◆ WHAT TO DO: Recast every line of the material below as a numbered list, dropping blank lines and leaving out the pictures.

◆ EXTRACTED MATERIAL:

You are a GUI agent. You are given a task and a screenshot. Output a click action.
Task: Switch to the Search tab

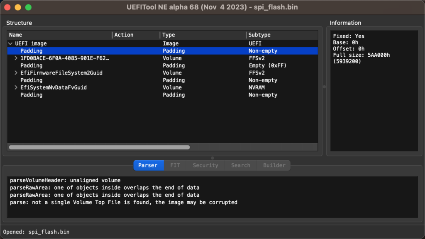coord(240,165)
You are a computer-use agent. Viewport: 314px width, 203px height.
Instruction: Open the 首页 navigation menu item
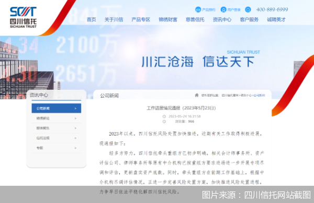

◆ WRITTEN RESPONSE:
1. You are a GUI agent. You are given a task and a screenshot. Output a click action.
2. Task: Switch to the Search tab
3. coord(240,165)
4. You are a computer-use agent. Viewport: 314px width, 203px height.
5. Instruction: Open the 首页 navigation menu item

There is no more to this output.